■ Stored data ■
################

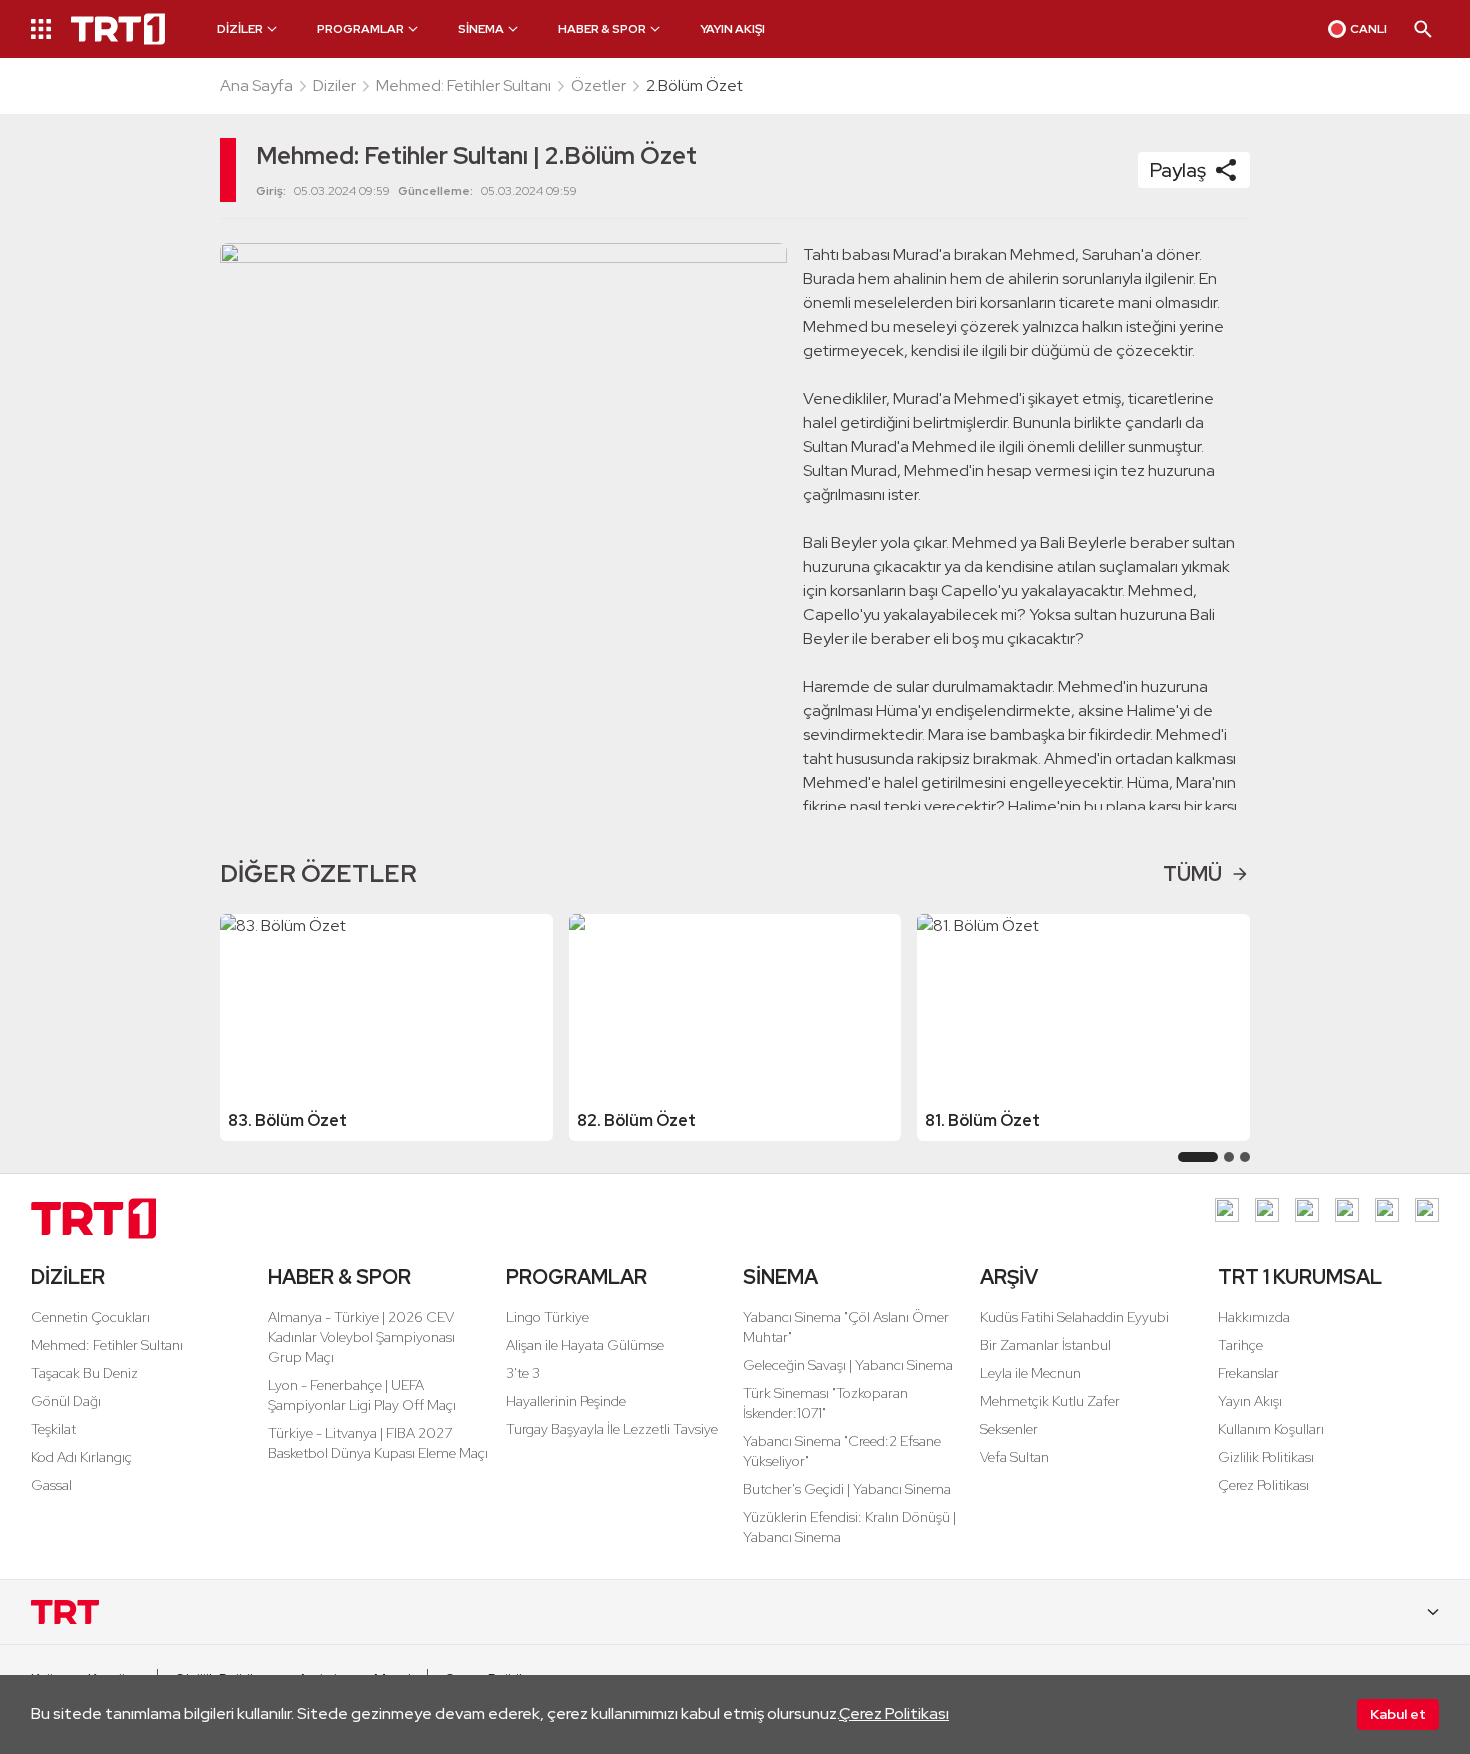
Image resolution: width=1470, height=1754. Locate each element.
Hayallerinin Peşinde (566, 1401)
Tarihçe (1240, 1345)
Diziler (334, 85)
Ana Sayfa (256, 85)
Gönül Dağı (66, 1401)
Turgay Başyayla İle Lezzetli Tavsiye (612, 1429)
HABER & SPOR (339, 1277)
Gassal (51, 1485)
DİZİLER (68, 1277)
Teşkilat (53, 1429)
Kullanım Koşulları (1271, 1429)
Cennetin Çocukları (90, 1317)
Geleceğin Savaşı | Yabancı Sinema (848, 1365)
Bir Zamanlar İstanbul (1045, 1345)
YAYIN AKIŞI (732, 29)
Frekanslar (1248, 1373)
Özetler (598, 85)
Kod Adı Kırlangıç (81, 1457)
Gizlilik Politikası (1266, 1457)
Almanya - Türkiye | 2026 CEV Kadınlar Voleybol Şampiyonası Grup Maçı (361, 1337)
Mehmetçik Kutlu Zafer (1050, 1401)
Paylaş (1178, 170)
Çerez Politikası (894, 1713)
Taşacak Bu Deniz (84, 1373)
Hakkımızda (1254, 1317)
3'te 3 (523, 1373)
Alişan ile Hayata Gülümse (585, 1345)
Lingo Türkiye (547, 1317)
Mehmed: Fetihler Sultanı (463, 85)
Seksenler (1009, 1429)
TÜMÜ (1192, 874)
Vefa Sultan (1014, 1457)
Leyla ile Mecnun (1030, 1373)
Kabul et (1398, 1714)
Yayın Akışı (1250, 1401)
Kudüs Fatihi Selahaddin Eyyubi (1074, 1317)
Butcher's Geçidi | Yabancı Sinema (847, 1489)
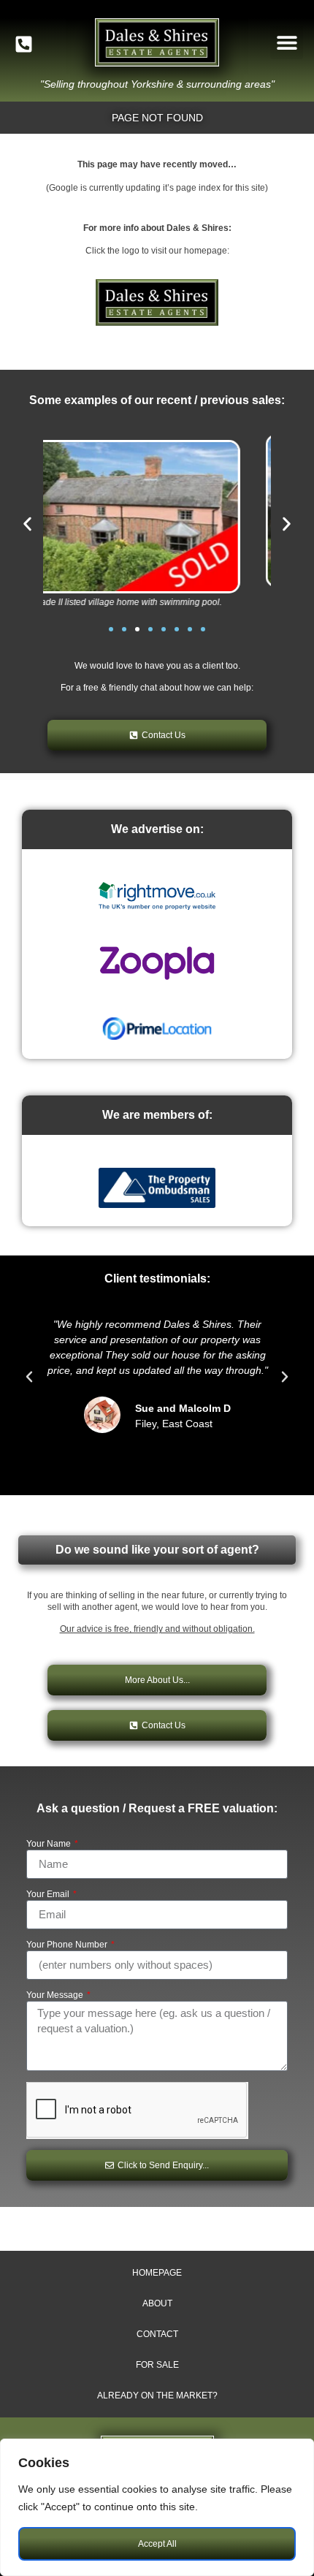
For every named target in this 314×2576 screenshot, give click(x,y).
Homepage (157, 2273)
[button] (286, 42)
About (157, 2303)
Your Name (49, 1844)
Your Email (49, 1894)
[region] (157, 2507)
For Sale (157, 2365)
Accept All (157, 2544)
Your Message (55, 1995)
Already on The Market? (157, 2395)
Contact (157, 2334)
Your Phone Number (68, 1945)
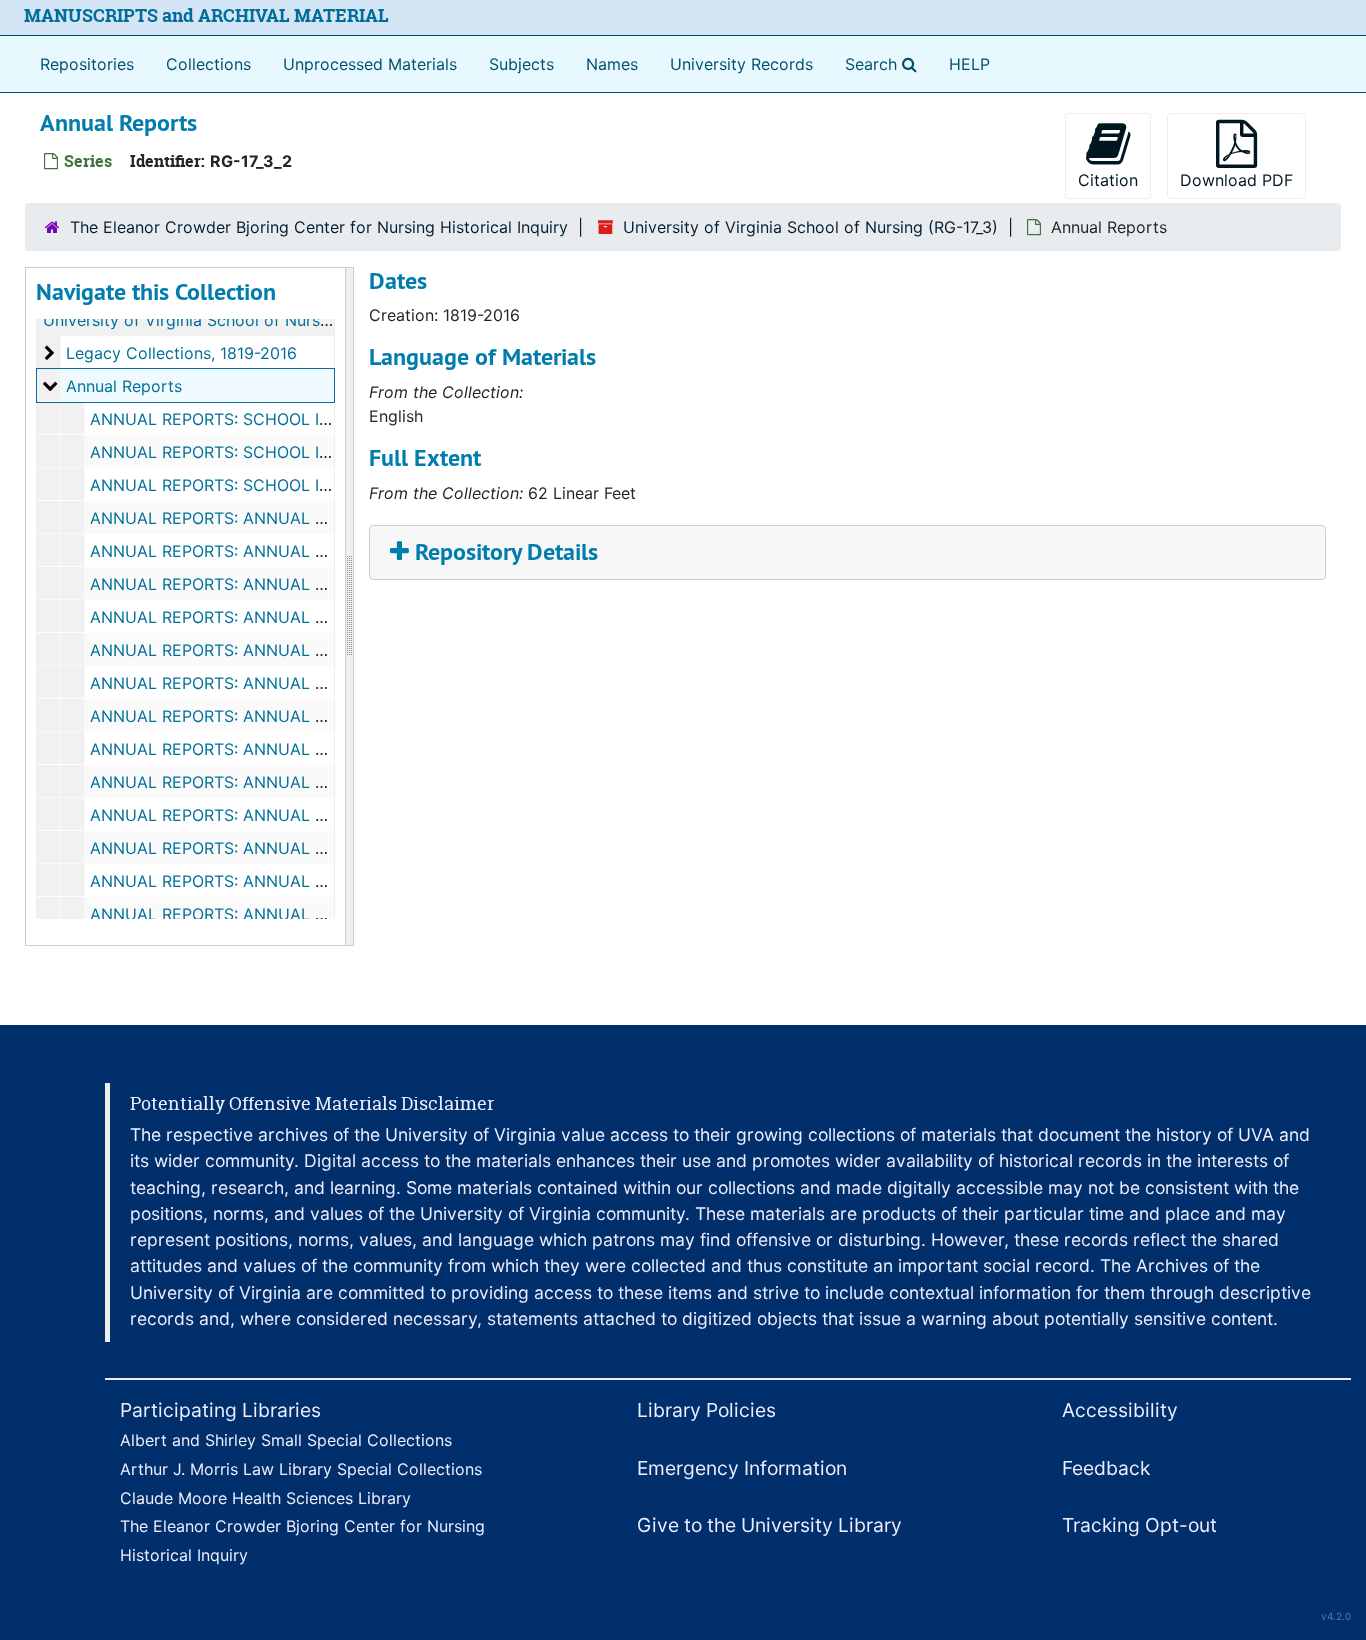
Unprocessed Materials (370, 64)
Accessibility (1120, 1410)
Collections (208, 64)
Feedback (1106, 1468)
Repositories (87, 64)
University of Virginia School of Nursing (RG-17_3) (810, 227)
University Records (741, 64)
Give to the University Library (769, 1525)
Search (885, 63)
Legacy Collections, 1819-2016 (181, 353)
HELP (969, 64)
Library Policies (706, 1410)
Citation (1108, 180)
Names (612, 64)
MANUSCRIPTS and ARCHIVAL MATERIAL (206, 15)
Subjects (521, 64)
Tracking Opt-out (1139, 1525)
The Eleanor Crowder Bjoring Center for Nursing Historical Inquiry (319, 227)
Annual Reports (124, 386)
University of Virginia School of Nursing (193, 320)
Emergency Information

################

For each line above, output its wording exactly and leave out any picture.

Image resolution: width=1470, height=1754. Locate each element.
Hayallerinin Peşinde (566, 1401)
Tarihçe (1240, 1345)
Diziler (334, 85)
Ana Sayfa (256, 85)
Gönül Dağı (66, 1401)
Turgay Başyayla İle Lezzetli Tavsiye (612, 1429)
HABER & SPOR (339, 1277)
Gassal (51, 1485)
DİZİLER (68, 1277)
Teşkilat (53, 1429)
Kullanım Koşulları (1271, 1429)
Cennetin Çocukları (90, 1317)
Geleceğin Savaşı | Yabancı Sinema (848, 1365)
Bir Zamanlar İstanbul (1045, 1345)
YAYIN AKIŞI (732, 29)
Frekanslar (1248, 1373)
Özetler (598, 85)
Kod Adı Kırlangıç (81, 1457)
Gizlilik Politikası (1266, 1457)
Almanya - Türkiye | 2026 CEV Kadınlar Voleybol Şampiyonası Grup Maçı (361, 1337)
Mehmetçik Kutlu Zafer (1050, 1401)
Paylaş (1178, 170)
Çerez Politikası (894, 1713)
Taşacak Bu Deniz (84, 1373)
Hakkımızda (1254, 1317)
3'te 3 (523, 1373)
Alişan ile Hayata Gülümse (585, 1345)
Lingo Türkiye (547, 1317)
Mehmed: Fetihler Sultanı (463, 85)
Seksenler (1009, 1429)
TÜMÜ (1192, 874)
Vefa Sultan (1014, 1457)
Leyla ile Mecnun (1030, 1373)
Kabul et (1398, 1714)
Yayın Akışı (1250, 1401)
Kudüs Fatihi Selahaddin Eyyubi (1074, 1317)
Butcher's Geçidi | Yabancı Sinema (847, 1489)
For every named target in this 314×2576 screenshot, give click(x,y).
Homepage (157, 2273)
[button] (286, 42)
About (157, 2303)
Your Name (49, 1844)
Your Email (49, 1894)
[region] (157, 2507)
For Sale (157, 2365)
Accept All (157, 2544)
Your Message (55, 1995)
Already on The Market? (157, 2395)
Contact (157, 2334)
Your Phone Number (68, 1945)
Unprocessed Materials (370, 64)
Accessibility (1120, 1410)
Collections (208, 64)
Feedback (1106, 1468)
Repositories (87, 64)
University of Virginia School of Nursing (RG-17_3) (810, 227)
University Records (741, 64)
Give to the University Library (769, 1525)
Search (885, 63)
Legacy Collections, 1819-2016 (181, 353)
HELP (969, 64)
Library Policies (706, 1410)
Citation (1108, 180)
Names (612, 64)
MANUSCRIPTS and ARCHIVAL MATERIAL (206, 15)
Subjects (521, 64)
Tracking Opt-out (1139, 1525)
The Eleanor Crowder Bjoring Center for Nursing Historical Inquiry (319, 227)
Annual Reports (124, 386)
University of Virginia School of Nursing (193, 320)
Emergency Information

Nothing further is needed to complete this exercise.